I am fighting with this issue at this very moment. VMware tech support
has had me update the Virtual Center Server to 2.0.2 Patch 2 but this
didn’t help…still not getting performance data. I was then told to run
the MSSQL purge script referenced in Knowledge Base Article 1000125. I
ran the script and 2 hours later I am still not able to get performance
data. Since it is starting to look like I might have to whack the
current VCDB database…I am thinking it might be just as easy to go
ahead and upgrade to VC2.5. What do you guys think? We are not overly concerned with historic data....we just want to be able to get this data when we need it. I currently have the following:
6 ESX hosts at 3.0.2 61618
2 ESX hosts at 3.0.1 42829
1 ESX host at 3.0.2 62488
Those 2 at 3.0.1 won't be a problem will they?
Grant
I'd hold off on the VC upgrade until 3.5 patch 1 comes out.
Have you run the VCDB_table_cleanup_MSSQL.sql script? it takes a really long time to run but will clean up the history in your database.

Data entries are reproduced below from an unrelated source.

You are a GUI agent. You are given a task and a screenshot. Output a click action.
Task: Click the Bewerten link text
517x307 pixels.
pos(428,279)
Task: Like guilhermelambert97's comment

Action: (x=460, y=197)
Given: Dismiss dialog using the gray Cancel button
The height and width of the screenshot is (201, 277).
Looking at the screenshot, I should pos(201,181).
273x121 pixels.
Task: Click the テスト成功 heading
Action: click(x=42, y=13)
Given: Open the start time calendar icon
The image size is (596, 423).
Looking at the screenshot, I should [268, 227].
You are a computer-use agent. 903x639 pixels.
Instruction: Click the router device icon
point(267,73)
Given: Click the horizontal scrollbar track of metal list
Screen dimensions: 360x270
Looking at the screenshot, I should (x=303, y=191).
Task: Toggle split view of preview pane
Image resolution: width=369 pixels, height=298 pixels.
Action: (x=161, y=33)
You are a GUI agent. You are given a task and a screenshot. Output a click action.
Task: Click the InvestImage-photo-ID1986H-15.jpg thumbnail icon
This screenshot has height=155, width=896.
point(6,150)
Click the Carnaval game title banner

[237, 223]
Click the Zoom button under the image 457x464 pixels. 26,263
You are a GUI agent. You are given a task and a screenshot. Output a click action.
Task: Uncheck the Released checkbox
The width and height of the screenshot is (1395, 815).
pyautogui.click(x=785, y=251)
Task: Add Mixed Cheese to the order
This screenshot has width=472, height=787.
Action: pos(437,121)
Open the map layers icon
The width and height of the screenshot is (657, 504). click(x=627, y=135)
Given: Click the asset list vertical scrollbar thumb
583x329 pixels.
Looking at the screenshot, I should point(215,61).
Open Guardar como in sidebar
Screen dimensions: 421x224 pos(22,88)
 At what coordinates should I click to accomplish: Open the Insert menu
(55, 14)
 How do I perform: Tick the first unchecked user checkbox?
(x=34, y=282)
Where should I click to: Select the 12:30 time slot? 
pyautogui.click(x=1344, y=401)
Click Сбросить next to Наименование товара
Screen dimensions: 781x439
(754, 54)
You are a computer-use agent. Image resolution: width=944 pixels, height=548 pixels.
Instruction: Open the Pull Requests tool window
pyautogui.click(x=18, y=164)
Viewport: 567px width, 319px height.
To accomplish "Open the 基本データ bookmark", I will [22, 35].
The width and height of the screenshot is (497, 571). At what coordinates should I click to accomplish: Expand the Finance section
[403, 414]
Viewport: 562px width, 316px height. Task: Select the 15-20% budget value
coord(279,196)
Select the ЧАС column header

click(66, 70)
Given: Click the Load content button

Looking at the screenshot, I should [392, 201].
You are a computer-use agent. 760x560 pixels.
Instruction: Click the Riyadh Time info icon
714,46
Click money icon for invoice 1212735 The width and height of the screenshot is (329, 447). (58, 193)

I ran it, deleted about 25 million rows (50%) have have see a mild improvement. I think I need to move from statistics level 2 -> 1 and then clean again. The way VMWare implemented graphing in VC is terribly inefficient.
I did run the sql cleanup script...ran it this morning as a matter of fact. It ran for 2 hours and deleted 27 million rows. I have heard back from vmware support and they want to do a webex sometime to take a look at things themselves. I am assuming you mean VC 2.5 patch 1 instead of 3.5 patch 1 right?
Ben, jterpstr, depping and tupelo - are you running your DB on MS SQL Server or Oracle? If Orcale, on Windows or Linux?
I had wondered if it was an Oracle specific (or VMware's implementation of the scripts on Oracle) problem, but based on what you've said I'm not so sure now.
-
I hope this information helps you. If it does, please consider awarding points with the 'Helpful' or 'Correct' buttons. If it doesn't help you, please ask for clarification!
I'm on SQL 2000
Hmm, your DB server is faster than mine
I did mean to say 2.5 patch 1.
Ben
I am running Oracle 10g RAC on DL385 Linux servers.
Does anyone have MS SQL running on a different server than their VC server that they too can run a packet capture to see if the select * from vpx_hist_stat? This topic seems to be straying a bit back to just "my performance graphs aren't working. I was hoping we could speak more specifically of this one very large select statement that is performed in Oracle, and possibly MSSQL if it can be verified.
I am on SQL 2000.
For what its worth, I did a webex with VMware Tech Support yesterday afternoon and the Support Engineer seemed to think it was an issue with port 903 being blocked. The webex was done on the Virtual Center Server and I opened up a Putty session to one of the ESX hosts there as well. The engineer referenced http://kb.vmware.com/selfservice/microsites/search.do?cmd=displayKC&docType=kc&externalId=749640&sli... as he worked on this issue. He edited the config file just like it says in the KB and then did the xinetd restart. As of this very moment, I am able to get stats on that one particular host and that is all. I tried the steps in the KB on two other hosts and was not able to get the stats...just the timeout error. I updated the support ticket with what I was seeing after the webex ended and the engineer replied back to do a service mgmt-vmware restart on the two other hosts...which I did...but I am still not able to get stats on them.
got posted twice for some reason....
Is anyone having problems with the performance of the forums?